Ces 395 pages sont complétées par 18 annexes correspondant soit à la transcription de travaux-clefs anciens, soit à des tableaux récapitulatifs (par exemple, les campagnes de Edouard-Alfred Martel de 1888 à 1913, les collections de concrétions, les sociétés spéléologiques, la correspondance des grandes dates de la spéléologie scientifique avec les événements historiques et scientifiques majeurs), soit à de précieux organigrammes présentant les relations entre les différentes théories concernant l'origine des eaux souterraines, le concept de "water-table" ou les théories spéléogénétiques. Ce dernier tableau, particulièrement intéressant, rassemble 74 publications classées sous deux rubriques catastrophistes et uniformitaristes - regroupant respectivement 13 et 9 théories.

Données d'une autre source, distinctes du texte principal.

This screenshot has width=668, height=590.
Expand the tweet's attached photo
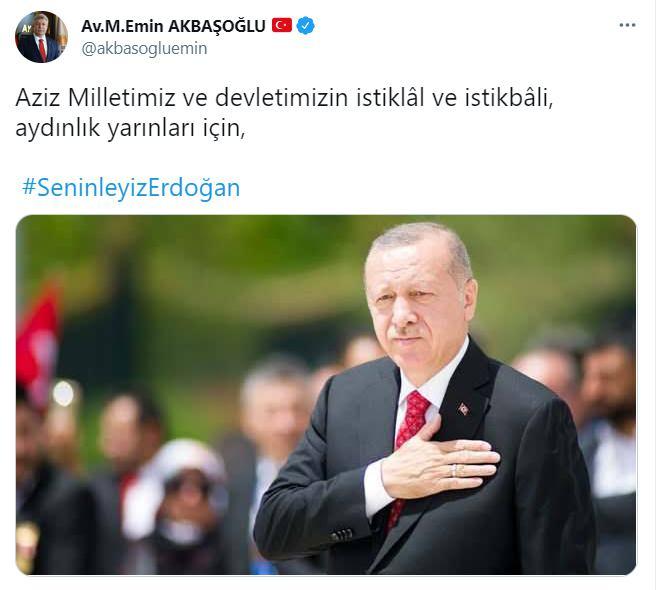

Ajoutons que cet historique est, de par la période considérée, limité à la spéléologie des pays calcaires. Les grandes cavités dans le grès ou en région volcanique ont été découvertes dans la deuxième moitié du XXème siècle.
Ce travail d'archiviste correspond à une vie passée dans les bibliothèques à rechercher et analyser les documents anciens. Le résultat est proche de l'exhaustivité.
Nous émettrons deux réserves. D'abord, il est plus que regrettable qu'un document de cette valeur soit victime d'une aussi mauvaise édition. Il rassemble plus de 80 figures à partir des documents d'époque qui méritaient une présentation de qualité. Certains albums récents, luxueux, sont loin de présenter cet intérêt.
Ensuite - il s'agit d'une discussion plus que d'une critique -l'auteur n'est pas un chercheur scientifique. Il présente certaines théories anciennes en se référant aux données actuelles, cela en ignorant le flou des idées émises à une époque où la complexité du phénomène karstique était mal perçue.